# Matrix Profile on Simulated Time Series

This notebook demonstrates a compact workflow:
1. Generate synthetic data with motifs, regime shifts, and anomalies
2. Compute univariate (`stump`) and multidimensional (`mstump`) Matrix Profile
3. Build features, cluster in PCA space, and visualize results


In [None]:
from __future__ import annotations

import numpy as np
import matplotlib.pyplot as plt

from src.clustering import cluster_features
from src.config import Config
from src.features import build_feature_frame
from src.matrix_profile import compute_multidimensional_mp, compute_univariate_mp
from src.simulate import simulate_univariate_series

plt.style.use("default")


In [None]:
cfg = Config(n=3000, m=100, random_seed=42)

ts, metadata = simulate_univariate_series(
    n=cfg.n,
    seed=cfg.random_seed,
    motif_len=cfg.motif_len,
    n_motifs=cfg.n_motifs,
    noise_std=cfg.noise_std,
    regime_shift=cfg.regime_shift,
    anomalies=cfg.anomalies,
)

mp_uni = compute_univariate_mp(ts, cfg.m)
X_multi = np.vstack([ts, np.gradient(ts)])
mp_multi = compute_multidimensional_mp(X_multi, cfg.m)

features = build_feature_frame(ts, mp_uni, rolling_window=cfg.feature_rolling_window)
clustered, pca_model, kmeans_model = cluster_features(
    features, n_components=cfg.pca_components, k=cfg.n_clusters, random_state=cfg.random_seed
)

print(f"Series length: {len(ts)}")
print(f"Univariate MP length: {len(mp_uni['mp'])}")
print(f"Multidimensional MP shape: {mp_multi['mp'].shape}")


## Simulated signal structure

Motifs are repeated subsequences, anomalies are isolated abnormal points (or short level shifts), and regime boundaries separate segments with different distributional behavior.

In [None]:
fig, ax = plt.subplots(figsize=(14, 4))
ax.plot(ts, color="#2f5d80", linewidth=1.0, label="time series")

for i, pos in enumerate(metadata["motif_positions"]):
    ax.axvline(pos, color="#2a9d8f", linestyle="--", alpha=0.75, label="motif start" if i == 0 else None)
    ax.axvspan(pos, pos + metadata["motif_len"], color="#2a9d8f", alpha=0.08)

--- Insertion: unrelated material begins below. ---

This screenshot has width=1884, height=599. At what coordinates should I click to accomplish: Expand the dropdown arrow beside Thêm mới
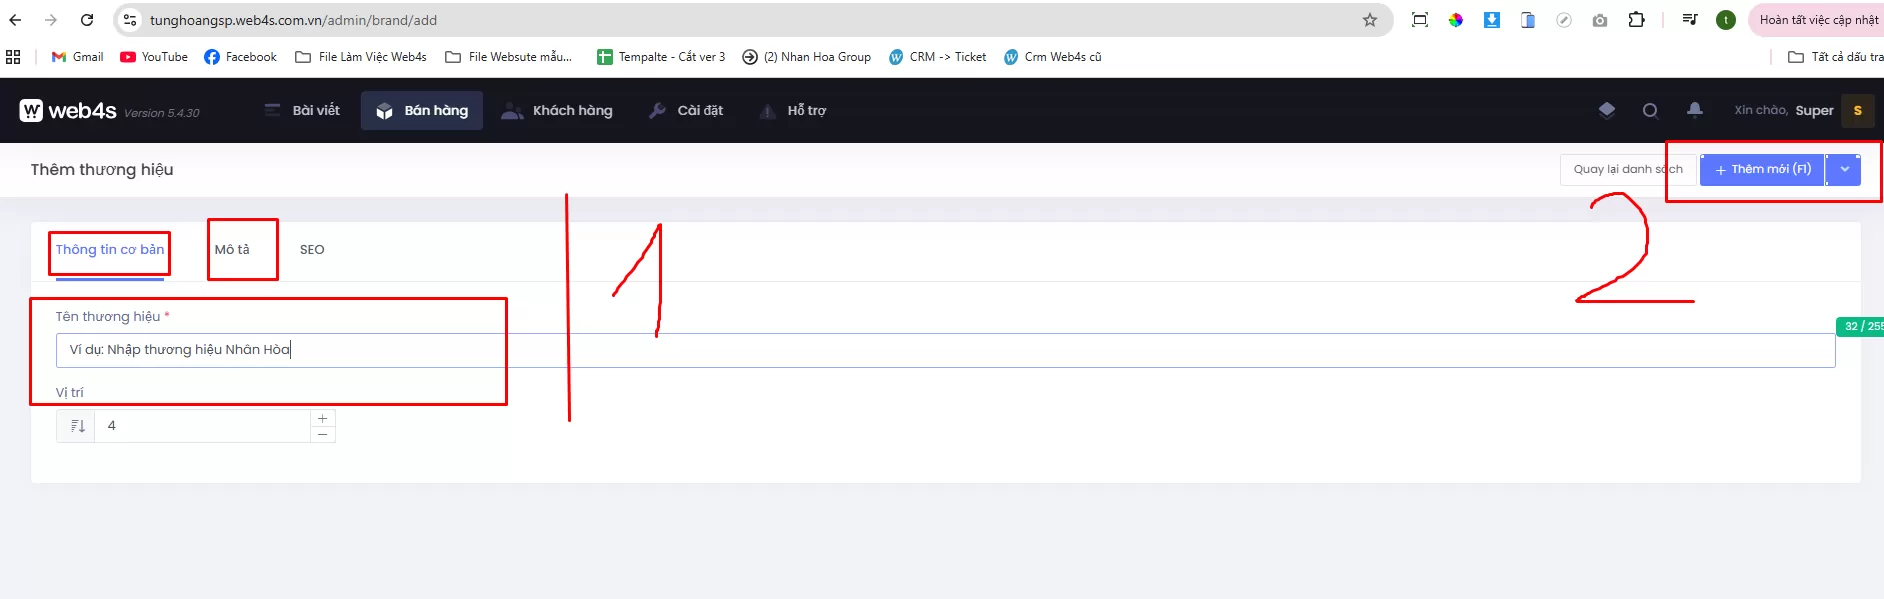click(x=1844, y=170)
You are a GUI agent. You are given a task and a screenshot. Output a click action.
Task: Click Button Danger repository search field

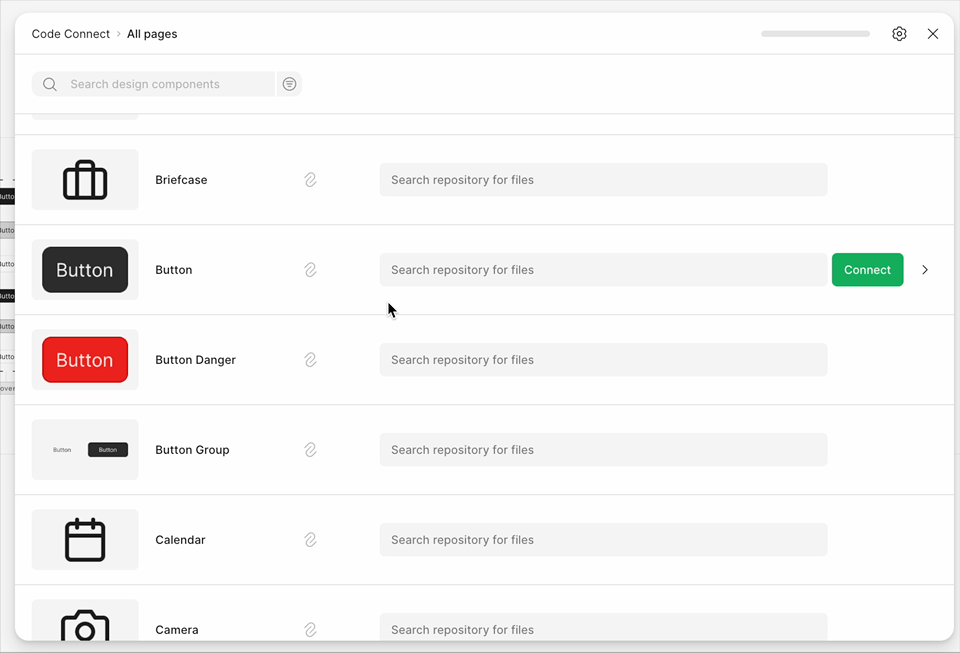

if metadata["anomaly_positions"]:
    anom = np.array(metadata["anomaly_positions"], dtype=int)
    ax.scatter(anom, ts[anom], color="#d62828", s=24, label="anomaly")

for i, b in enumerate(metadata["regime_boundaries"]):
    ax.axvline(b, color="black", linestyle=":", alpha=0.9, label="regime boundary" if i == 0 else None)

ax.set_title("Synthetic time series with motifs, anomalies, and regime shifts")
ax.set_xlabel("time index")
ax.set_ylabel("value")
ax.legend(loc="upper right")
plt.show()


## Matrix Profile views

Matrix Profile stores, for each subsequence, the nearest-neighbor distance. Lower values usually indicate repeated structure (motifs), while high values can indicate rare events or transitions.

In [None]:
fig, axes = plt.subplots(2, 1, figsize=(14, 7), sharex=False)

centers_uni = np.arange(len(mp_uni["mp"])) + cfg.m // 2
axes[0].plot(centers_uni, mp_uni["mp"], color="#264653", linewidth=1.2)
axes[0].set_title("Univariate Matrix Profile (stump)")
axes[0].set_ylabel("distance")

centers_multi = np.arange(mp_multi["mp"].shape[1]) + cfg.m // 2
for dim_idx in range(mp_multi["mp"].shape[0]):
    axes[1].plot(centers_multi, mp_multi["mp"][dim_idx], linewidth=1.0, label=f"dim {dim_idx + 1}")
axes[1].set_title("Multidimensional Matrix Profile (mstump)")
axes[1].set_xlabel("time index")
axes[1].set_ylabel("distance")
axes[1].legend()

plt.tight_layout()
plt.show()


In [None]:
fig, axes = plt.subplots(2, 1, figsize=(14, 7), gridspec_kw={"height_ratios": [3, 1]}, sharex=True)
x = clustered.index.to_numpy()
labels = clustered["cluster"].to_numpy()

axes[0].plot(x, clustered["ts"], color="lightgray", linewidth=1.0)
sc = axes[0].scatter(x, clustered["ts"], c=labels, cmap="tab10", s=10)
axes[0].set_title("Cluster assignments over time")
axes[0].set_ylabel("value")

axes[1].step(x, labels, where="mid", color="#1d3557")
axes[1].set_xlabel("time index")
axes[1].set_ylabel("cluster")
fig.colorbar(sc, ax=axes[0], label="cluster")
plt.tight_layout()
plt.show()

fig, ax = plt.subplots(figsize=(7, 5.5))
ax.scatter(clustered["pc1"], clustered["pc2"], c=labels, cmap="tab10", s=14, alpha=0.85)
ax.set_title("PCA latent space")
ax.set_xlabel("PC1")
ax.set_ylabel("PC2")
plt.show()


## Effect of window length `m`

Smaller `m` reacts to short local structure; larger `m` emphasizes longer subsequences and smoother profile behavior.

In [None]:
m_values = [60, 100, 160]
fig, ax = plt.subplots(figsize=(14, 4.5))

for m in m_values:
    mp = compute_univariate_mp(ts, m)
    centers = np.arange(len(mp["mp"])) + m // 2
    ax.plot(centers, mp["mp"], linewidth=1.1, label=f"m={m}")

ax.set_title("Window length sensitivity")
ax.set_xlabel("time index")
ax.set_ylabel("matrix profile distance")
ax.legend()
plt.show()